Big data messaging with Kafka, Part 2

10.05.2016
In Part 1 you developed a couple of small-scale producer/consumer applications using Kafka. From these exercises you should be familiar with the basics of the Kafka messaging system. In Part 2 you'll learn how to use partitions to distribute load and scale your application horizontally, handling up to millions of messages per day. You'll also learn how Kafka uses message offsets to track and manage complex message processing, and how to protect your Kafka messaging system against failure should a consumer go down. We'll develop the example application from Part 1 for both publish-subscribe and point-to-point use cases.

Topics in Kafka can be subdivided into partitions. For example, while creating a topic named Demo, you might configure it to have three partitions. The server would create three log files, one for each of the demo partitions. When a producer published a message to the topic, it would assign a partition ID for that message. The server would then append the message to the log file for that partition only.

If you then started two consumers, the server might assign partitions 1 and 2 to the first consumer, and partition 3 to the second consumer. Each consumer would read only from its assigned partitions. You can see the Demo topic configured for three partitions in Figure 1.

To expand the scenario, imagine a Kafka cluster with two brokers, housed in two machines. When you partitioned the demo topic, you would configure it to have two partitions and two replicas. For this type of configuration, the Kafka server would assign the two partitions to the two brokers in your cluster. Each broker would be the leader for one of the partitions.

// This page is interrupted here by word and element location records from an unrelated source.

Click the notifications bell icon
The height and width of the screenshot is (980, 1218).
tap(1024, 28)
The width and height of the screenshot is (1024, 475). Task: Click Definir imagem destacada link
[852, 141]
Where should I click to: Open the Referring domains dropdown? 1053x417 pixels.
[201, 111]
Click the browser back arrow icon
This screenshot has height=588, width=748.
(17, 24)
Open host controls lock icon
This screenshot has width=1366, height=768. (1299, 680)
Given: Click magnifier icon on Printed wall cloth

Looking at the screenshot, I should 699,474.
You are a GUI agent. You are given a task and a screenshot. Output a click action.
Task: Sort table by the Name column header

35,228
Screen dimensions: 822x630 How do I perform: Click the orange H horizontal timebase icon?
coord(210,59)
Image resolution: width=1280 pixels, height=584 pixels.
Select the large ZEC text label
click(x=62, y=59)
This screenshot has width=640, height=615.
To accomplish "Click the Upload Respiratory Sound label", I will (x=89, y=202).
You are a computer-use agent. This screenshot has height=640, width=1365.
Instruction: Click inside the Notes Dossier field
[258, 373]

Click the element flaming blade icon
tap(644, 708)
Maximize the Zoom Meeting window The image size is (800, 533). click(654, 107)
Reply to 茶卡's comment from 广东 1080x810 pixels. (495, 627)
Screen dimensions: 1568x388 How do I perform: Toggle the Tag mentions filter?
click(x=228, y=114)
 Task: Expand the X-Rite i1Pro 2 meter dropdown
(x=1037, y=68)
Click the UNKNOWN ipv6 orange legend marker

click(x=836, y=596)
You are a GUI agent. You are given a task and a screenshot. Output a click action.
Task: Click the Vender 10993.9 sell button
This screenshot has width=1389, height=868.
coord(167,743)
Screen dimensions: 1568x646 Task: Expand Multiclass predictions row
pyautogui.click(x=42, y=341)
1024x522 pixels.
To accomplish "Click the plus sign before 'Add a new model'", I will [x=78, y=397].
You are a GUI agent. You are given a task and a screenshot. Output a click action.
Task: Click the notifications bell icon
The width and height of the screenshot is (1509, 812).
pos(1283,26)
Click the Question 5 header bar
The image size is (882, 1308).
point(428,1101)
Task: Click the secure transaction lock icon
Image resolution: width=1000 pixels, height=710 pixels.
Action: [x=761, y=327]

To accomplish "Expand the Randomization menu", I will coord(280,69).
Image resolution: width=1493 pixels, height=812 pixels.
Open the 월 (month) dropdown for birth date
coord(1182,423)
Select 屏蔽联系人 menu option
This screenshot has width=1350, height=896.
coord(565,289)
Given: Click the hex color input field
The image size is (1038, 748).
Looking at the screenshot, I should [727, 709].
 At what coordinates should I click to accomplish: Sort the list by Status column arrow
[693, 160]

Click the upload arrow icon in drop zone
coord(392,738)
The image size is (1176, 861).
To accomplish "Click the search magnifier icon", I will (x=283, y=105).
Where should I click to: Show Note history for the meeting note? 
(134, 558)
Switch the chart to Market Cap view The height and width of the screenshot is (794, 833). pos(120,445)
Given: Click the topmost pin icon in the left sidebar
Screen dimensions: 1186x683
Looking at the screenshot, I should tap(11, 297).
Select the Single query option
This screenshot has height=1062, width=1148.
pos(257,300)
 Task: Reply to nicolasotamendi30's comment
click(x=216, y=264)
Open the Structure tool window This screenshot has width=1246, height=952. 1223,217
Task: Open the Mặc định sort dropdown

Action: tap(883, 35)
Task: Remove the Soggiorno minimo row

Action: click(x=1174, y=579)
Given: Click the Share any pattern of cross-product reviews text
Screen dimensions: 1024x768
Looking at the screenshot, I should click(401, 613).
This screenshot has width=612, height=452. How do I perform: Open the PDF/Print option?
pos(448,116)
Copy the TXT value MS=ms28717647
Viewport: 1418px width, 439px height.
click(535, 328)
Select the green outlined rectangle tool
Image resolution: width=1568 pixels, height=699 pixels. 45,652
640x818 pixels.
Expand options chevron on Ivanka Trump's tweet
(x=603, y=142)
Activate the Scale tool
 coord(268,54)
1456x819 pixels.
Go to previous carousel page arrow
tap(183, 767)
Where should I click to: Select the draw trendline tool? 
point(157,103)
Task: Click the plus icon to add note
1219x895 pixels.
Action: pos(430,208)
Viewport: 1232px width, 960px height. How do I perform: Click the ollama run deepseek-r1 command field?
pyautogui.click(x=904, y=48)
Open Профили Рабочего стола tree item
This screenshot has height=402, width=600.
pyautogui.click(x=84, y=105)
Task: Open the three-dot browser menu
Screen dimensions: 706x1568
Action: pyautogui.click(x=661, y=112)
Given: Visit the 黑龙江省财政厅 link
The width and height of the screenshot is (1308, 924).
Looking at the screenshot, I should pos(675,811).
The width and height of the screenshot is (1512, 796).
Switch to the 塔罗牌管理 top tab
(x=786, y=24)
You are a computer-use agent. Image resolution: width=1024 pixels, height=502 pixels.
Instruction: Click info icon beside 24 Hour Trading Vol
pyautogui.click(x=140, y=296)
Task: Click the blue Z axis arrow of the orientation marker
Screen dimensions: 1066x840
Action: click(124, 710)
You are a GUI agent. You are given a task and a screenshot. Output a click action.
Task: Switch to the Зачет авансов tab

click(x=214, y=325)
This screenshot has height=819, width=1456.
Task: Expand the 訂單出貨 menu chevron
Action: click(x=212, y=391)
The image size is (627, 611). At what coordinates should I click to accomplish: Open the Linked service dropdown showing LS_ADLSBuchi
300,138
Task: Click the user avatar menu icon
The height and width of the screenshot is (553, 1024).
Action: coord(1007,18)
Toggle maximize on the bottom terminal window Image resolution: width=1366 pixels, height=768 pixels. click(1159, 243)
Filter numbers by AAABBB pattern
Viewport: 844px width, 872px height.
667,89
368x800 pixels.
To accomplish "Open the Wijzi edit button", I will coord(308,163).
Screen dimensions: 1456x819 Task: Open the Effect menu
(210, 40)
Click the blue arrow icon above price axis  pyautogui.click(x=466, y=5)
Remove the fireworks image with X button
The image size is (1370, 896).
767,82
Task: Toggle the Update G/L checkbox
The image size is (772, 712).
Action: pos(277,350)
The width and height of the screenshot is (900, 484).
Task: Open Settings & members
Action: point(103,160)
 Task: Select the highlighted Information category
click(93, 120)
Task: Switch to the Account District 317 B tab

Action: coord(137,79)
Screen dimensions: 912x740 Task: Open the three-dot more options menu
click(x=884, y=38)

When a producer published a message, it would go to the partition leader. The leader would take the message and append it to the log file on the local machine. The second broker would passively replicate that commit log to its own machine. If the partition leader went down, the second broker would become the new leader and start serving client requests. In the same way, when a consumer sent a request to a partition, that request would go first to the partition leader, which would return the requested messages.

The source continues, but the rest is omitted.